- Bitcoin hit a three-month low of $33,708 Jan. 24, according to Messari
- OpenSea notched a record-high single-day trading volume last month of $261 million, according to Dune Analytics
NFTs missed the memo that crypto markets were due for the doldrums to start in 2022.
Stephen Young, founder of NFT (non-fungible token) marketplace NFTfi, told Blockworks that typically people believe that “everything in crypto grinds to a halt” when markets dive.
But NFTs are now about “more than just financials,” Young said, adding that the digital collectibles are no longer tied to fluctuations in the price of ether.
Noelle Acheson, head of market insights at Genesis, told Blockworks that NFTs now “move to a different investment thesis” than other cryptos.
“NFT investors are looking for more than price appreciation,” Acheson said. “The lack of tangible valuation parameters on NFTs make the investment more emotional, and that does not ebb and flow with risk sentiment.”
That is, in part, why the non-fungible market held steady as bitcoin notched a three-month low Jan. 24, trading at $33,708, according to crypto dashboard Messari. Ethereum followed suit, hitting its cycle low the same day at $2,179.
Both cryptocurrencies are down more than 30% from all-time highs in November.
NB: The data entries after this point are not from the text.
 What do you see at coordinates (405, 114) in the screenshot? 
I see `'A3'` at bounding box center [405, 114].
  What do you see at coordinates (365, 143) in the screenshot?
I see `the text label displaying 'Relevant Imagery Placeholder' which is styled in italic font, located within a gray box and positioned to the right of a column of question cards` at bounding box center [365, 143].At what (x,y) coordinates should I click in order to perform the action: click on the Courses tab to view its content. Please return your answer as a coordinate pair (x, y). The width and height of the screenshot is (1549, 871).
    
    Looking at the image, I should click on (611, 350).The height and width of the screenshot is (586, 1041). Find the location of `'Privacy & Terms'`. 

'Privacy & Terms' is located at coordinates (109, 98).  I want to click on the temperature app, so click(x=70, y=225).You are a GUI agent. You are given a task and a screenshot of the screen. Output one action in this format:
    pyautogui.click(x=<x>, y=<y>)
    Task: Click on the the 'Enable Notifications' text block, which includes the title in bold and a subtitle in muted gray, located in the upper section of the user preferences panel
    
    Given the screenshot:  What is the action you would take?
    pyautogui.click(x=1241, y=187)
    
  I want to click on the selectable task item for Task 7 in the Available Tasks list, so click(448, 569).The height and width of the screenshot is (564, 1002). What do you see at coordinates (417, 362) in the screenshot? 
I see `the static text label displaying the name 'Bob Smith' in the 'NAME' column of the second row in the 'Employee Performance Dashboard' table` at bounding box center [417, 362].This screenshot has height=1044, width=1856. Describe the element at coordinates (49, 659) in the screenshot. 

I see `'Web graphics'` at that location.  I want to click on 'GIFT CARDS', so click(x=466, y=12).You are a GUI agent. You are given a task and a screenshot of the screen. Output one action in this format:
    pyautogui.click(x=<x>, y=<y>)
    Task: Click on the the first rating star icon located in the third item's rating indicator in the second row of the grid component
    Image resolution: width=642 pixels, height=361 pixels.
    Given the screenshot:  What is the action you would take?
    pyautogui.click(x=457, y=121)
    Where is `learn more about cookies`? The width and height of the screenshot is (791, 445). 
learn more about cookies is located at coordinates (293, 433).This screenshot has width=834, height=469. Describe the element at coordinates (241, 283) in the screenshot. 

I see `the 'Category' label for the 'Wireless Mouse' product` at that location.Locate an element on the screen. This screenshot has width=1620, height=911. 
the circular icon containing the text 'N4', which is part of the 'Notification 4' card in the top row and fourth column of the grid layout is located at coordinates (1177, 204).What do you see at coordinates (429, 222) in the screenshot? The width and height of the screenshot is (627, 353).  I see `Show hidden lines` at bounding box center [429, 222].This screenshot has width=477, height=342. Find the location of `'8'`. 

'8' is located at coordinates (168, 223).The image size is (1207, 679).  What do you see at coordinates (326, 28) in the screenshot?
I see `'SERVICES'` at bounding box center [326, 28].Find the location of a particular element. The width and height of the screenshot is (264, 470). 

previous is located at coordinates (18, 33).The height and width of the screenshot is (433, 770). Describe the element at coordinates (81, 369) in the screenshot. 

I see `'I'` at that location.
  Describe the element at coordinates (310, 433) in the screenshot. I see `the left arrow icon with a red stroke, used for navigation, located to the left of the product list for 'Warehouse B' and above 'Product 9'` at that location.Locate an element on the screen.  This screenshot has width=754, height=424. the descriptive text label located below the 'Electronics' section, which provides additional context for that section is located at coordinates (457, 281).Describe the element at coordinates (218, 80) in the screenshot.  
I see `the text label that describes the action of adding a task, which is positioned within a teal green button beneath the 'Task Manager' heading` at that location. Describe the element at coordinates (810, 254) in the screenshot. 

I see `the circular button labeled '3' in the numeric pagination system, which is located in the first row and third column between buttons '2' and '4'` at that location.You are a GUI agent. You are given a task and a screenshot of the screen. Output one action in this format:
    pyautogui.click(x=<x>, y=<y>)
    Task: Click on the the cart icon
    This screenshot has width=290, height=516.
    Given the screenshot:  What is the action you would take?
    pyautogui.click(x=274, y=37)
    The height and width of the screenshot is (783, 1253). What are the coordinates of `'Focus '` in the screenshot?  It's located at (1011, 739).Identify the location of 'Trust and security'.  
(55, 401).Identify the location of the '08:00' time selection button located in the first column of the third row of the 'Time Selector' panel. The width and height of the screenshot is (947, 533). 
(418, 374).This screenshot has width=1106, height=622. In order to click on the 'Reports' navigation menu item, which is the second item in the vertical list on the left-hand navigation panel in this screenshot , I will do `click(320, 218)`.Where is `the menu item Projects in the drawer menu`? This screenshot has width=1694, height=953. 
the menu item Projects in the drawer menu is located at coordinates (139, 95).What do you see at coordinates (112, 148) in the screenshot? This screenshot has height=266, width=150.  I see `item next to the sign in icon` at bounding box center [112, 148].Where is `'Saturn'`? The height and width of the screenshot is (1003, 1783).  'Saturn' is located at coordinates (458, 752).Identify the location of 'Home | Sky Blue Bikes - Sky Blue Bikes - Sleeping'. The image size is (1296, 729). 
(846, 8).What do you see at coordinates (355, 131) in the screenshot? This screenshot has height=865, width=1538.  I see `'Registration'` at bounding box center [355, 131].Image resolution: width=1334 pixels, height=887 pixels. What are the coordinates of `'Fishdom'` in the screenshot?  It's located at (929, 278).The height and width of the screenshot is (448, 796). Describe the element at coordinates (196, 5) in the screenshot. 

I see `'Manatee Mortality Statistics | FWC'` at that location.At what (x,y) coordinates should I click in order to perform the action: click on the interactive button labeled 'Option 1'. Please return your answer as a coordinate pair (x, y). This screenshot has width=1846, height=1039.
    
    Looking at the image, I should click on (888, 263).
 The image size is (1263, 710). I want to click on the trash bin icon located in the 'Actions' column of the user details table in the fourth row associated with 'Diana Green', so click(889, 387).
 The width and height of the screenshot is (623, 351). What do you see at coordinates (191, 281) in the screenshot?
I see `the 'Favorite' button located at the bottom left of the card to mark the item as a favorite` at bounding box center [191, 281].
NFT marketplace OpenSea, meanwhile, hit record-high single-day trading volume last month at $261 million of ether, according to data from Dune Analytics. The exchange eclipsed 546,000 active users last month in another historic high.
The nascent space is bound for a market correction within the next year, Young said, adding that the “money grab projects will die,” but the broader market will not.
“[NFT] prices are a bit crazy, so we are in [a] kind of bubble and frothy stage of the market,” he said. “[NFTs] are just disconnected from the bubble in the crypto markets. The [number of NFTs] will just continuously increase. At some point, there’s not going to be enough new people buying to be able to absorb that supply.”